*Task to complete*
Your answer should hold every line of the records below that contains the string "gray".

*Stored data*
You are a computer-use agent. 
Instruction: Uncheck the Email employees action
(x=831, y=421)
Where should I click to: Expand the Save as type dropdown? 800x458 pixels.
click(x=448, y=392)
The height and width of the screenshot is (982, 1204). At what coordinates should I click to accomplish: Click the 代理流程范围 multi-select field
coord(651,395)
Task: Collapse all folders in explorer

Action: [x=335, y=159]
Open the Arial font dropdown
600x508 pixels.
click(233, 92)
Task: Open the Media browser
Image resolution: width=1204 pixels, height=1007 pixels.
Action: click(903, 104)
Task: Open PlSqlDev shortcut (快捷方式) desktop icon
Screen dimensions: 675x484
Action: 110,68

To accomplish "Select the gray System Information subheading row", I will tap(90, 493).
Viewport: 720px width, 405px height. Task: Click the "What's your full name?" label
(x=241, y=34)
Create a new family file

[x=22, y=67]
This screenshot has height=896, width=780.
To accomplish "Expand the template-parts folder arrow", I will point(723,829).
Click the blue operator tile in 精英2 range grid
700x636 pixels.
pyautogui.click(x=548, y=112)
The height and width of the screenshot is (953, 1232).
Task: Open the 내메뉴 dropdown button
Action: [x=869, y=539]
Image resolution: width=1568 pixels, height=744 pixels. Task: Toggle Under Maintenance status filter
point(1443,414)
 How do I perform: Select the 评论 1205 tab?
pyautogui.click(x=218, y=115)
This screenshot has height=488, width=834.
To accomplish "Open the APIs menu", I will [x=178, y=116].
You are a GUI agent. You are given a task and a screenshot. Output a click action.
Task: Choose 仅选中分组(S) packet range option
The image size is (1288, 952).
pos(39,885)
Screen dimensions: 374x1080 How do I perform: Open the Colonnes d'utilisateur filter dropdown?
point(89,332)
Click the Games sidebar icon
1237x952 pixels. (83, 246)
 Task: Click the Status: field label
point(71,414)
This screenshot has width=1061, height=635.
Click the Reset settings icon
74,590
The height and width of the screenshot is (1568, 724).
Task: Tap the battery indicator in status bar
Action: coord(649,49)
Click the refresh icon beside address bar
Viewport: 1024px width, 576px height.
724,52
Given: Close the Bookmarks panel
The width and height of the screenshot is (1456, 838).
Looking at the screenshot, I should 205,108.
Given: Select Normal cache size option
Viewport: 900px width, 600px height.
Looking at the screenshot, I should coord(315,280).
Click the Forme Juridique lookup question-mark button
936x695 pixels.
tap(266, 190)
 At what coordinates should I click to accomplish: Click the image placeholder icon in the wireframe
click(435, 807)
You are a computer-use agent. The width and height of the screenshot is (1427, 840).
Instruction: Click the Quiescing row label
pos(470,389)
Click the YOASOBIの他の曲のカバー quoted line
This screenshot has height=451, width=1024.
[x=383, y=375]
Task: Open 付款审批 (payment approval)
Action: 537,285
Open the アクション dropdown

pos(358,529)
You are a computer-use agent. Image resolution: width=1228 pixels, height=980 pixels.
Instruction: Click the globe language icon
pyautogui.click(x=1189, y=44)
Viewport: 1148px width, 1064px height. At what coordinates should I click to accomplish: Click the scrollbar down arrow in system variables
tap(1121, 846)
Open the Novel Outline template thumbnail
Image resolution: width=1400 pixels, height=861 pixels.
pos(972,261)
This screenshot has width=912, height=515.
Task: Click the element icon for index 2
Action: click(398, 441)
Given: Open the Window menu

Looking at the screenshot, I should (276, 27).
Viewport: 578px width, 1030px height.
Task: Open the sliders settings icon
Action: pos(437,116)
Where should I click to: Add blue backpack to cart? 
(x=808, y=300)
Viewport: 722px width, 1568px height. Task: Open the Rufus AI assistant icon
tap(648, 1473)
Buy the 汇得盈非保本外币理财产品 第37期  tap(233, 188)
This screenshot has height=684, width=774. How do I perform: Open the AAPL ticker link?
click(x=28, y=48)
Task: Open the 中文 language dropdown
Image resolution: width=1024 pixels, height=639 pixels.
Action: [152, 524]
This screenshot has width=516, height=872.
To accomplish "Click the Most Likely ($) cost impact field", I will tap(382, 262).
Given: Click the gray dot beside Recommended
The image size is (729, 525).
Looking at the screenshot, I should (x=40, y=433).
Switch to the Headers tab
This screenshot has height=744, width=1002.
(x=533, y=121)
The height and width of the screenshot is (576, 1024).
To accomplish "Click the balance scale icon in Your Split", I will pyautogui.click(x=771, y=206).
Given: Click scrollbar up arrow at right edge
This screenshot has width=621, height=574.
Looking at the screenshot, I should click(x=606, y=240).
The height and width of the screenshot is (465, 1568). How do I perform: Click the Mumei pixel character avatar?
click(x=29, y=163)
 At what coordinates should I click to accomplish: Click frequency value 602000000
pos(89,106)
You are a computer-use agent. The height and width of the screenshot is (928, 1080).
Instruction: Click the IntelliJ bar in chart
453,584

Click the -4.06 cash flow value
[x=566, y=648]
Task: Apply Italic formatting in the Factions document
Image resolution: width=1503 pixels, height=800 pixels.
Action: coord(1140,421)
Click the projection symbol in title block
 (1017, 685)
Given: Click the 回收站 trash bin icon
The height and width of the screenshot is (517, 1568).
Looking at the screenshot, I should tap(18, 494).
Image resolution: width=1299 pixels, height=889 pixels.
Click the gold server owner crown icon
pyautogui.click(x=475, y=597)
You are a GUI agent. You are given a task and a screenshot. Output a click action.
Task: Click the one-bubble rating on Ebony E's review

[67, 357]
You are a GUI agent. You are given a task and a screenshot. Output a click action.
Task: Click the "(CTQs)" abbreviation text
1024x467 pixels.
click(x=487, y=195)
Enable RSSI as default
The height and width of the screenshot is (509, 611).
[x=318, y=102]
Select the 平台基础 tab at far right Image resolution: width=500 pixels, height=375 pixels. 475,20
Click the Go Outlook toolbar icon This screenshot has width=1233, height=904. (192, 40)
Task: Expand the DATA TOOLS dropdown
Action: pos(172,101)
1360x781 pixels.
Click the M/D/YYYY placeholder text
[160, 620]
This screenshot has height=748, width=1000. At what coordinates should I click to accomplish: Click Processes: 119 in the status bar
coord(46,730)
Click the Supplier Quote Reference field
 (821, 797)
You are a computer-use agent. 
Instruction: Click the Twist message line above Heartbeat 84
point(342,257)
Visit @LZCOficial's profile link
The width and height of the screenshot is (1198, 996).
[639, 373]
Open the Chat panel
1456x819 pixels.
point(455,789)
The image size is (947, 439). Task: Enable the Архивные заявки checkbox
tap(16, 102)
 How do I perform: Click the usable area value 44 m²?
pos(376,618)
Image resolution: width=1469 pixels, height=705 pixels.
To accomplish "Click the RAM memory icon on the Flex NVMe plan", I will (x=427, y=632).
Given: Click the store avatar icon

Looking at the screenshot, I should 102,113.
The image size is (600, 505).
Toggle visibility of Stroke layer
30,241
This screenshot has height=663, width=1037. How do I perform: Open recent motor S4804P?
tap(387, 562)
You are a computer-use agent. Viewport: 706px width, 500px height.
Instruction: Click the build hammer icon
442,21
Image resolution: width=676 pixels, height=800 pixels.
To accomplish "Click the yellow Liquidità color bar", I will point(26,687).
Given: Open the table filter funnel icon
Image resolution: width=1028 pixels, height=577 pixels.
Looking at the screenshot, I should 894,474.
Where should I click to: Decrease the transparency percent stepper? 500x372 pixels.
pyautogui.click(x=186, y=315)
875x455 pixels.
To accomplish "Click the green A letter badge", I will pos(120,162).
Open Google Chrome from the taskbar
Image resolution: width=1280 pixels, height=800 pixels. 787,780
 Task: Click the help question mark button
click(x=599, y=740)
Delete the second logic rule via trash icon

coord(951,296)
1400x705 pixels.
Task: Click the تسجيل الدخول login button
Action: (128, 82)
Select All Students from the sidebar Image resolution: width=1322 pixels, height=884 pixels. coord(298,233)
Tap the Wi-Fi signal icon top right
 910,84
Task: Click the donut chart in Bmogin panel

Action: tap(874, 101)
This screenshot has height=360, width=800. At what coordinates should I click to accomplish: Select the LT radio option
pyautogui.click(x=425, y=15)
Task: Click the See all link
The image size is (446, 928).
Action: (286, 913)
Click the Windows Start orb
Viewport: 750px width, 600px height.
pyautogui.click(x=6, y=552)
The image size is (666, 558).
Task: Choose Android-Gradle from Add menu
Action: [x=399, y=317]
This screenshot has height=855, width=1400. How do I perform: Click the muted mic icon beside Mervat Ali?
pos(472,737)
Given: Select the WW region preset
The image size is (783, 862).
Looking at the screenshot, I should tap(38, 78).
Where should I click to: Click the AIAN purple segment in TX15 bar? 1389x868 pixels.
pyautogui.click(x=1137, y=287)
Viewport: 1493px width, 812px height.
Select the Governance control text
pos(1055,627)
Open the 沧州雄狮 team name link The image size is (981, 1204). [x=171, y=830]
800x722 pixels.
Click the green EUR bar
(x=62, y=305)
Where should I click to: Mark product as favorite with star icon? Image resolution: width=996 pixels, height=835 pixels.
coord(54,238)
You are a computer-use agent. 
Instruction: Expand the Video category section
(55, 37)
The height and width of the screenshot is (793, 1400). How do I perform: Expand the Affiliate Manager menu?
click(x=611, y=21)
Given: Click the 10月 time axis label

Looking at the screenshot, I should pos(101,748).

*Output*
To accomplish "Select the gray System Information subheading row", I will tap(90, 493).
Given: Click the gray dot beside Recommended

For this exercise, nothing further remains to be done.